Come cambia la qualità e la dimensione del rapporto interpersonale nell’era tecnologica? L’incipit fu il Tamagotci. Questo piccolo animaletto di cui bisognava prendersi cura, diversamente sarebbe morto. E la strage di pulcini che ne seguì, avrebbe dovuto costituire un monito, invece…..invece oggi dialoghiamo con le macchine. Immaginate una mattina, vi alzate, vi mettete al PC, non c’è rete. Chiamate il vostro operatore di riferimento, cominciate a dialogare con lui, e alla fine questo vi dice che siete l’ultimo cliente che ha accesso al servizio. La rete sta morendo. Fuori è un mondo diverso. Fuori è un mondo difficile, senza le comodità cui ci siamo abituati in questi anni….rete, informazioni a portata di mano, memoria aggiuntiva, dati, dati dati……dati che non si perdono, ma che si estinguono con la rete. E tu non puoi più recuperarli. Come quando ti chiudono una casella di posta elettronica a pagamento, a tradimento.
L’uomo Marco Paolini, il suo recitare pungente e coinvolgente, al punto da strappare spesso applausi a scena aperta), e la Macchina Frankie Hi-nrg mg, autore dei testi rap, il primo rapper di successo di cui l’Italia ha memoria, che ancora coniuga il rap ad un tessuto musicale sofisticato e complesso. L’Uomo e la Macchina. Soli, nufraghi….disperatamente ancorati l’uno all’altra….Ed ecco che nasce l’ Antropocéne. Chi è l’Antropocéne? L’antropocéne è “l’abitante dell’era più cool della storia del pianeta” (cit.). Disperato, ansioso, frettoloso, preoccupato non tanto della propria salvezza, del proprio rischio di estinzione, ma della salvezza degli oggetti che gli sono più cari. Perché rappresentano tutte quelle comodità cui dovrà rinunciare, nel momento in cui si estingueranno. In un’ora, sessanta minuti che sembrano venti anni, si prendono le distanze da un destino tecnologico, e si intraprende un percorso totalmente ignoto.

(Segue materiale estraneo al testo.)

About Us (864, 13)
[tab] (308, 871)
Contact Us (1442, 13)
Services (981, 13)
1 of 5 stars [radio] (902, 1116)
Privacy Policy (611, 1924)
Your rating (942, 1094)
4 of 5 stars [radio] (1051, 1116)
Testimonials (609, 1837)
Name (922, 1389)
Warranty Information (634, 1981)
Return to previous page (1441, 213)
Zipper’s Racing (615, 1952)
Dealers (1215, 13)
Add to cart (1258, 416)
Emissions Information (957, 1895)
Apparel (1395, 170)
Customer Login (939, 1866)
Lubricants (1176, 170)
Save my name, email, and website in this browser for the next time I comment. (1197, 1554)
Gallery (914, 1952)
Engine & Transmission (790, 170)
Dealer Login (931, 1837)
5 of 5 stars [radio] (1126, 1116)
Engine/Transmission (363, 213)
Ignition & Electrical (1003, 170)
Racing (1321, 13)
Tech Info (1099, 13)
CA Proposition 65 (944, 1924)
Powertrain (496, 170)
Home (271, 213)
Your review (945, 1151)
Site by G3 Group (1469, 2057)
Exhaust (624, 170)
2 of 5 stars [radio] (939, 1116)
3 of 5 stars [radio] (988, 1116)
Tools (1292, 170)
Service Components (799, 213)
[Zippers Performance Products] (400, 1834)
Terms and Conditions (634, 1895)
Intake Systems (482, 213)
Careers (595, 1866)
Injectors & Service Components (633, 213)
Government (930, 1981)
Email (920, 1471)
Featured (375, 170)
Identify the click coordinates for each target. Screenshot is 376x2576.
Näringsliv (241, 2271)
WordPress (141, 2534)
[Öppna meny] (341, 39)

Smarrito l’uomo…..smarrita la macchina. E uomo e macchina, in questo vorticoso evolversi delle cose, una sorta di post big bang, tra aggregazione e disgregazione, si prendono per mano e si accompagnano. Il primo per non cambiare, la seconda per non morire. Il tutto sulle note di un intensa “Passione laica”, che fonde temi musicali attuali con musica barocca, in un risultato minimalista, moderno ma non incomprensibile, nemmeno ad un orecchio profano. Uno spettacolo da vedere, come tutti quelli di Marco Paolini. Coinvolgenti e spesso traumatici, nella loro essenziale drammaticità, espressa con sottile ironia. Caratteristica di un teatro di impegno civile, che, ahimé, si sta estinguendo, esattamente come la rete.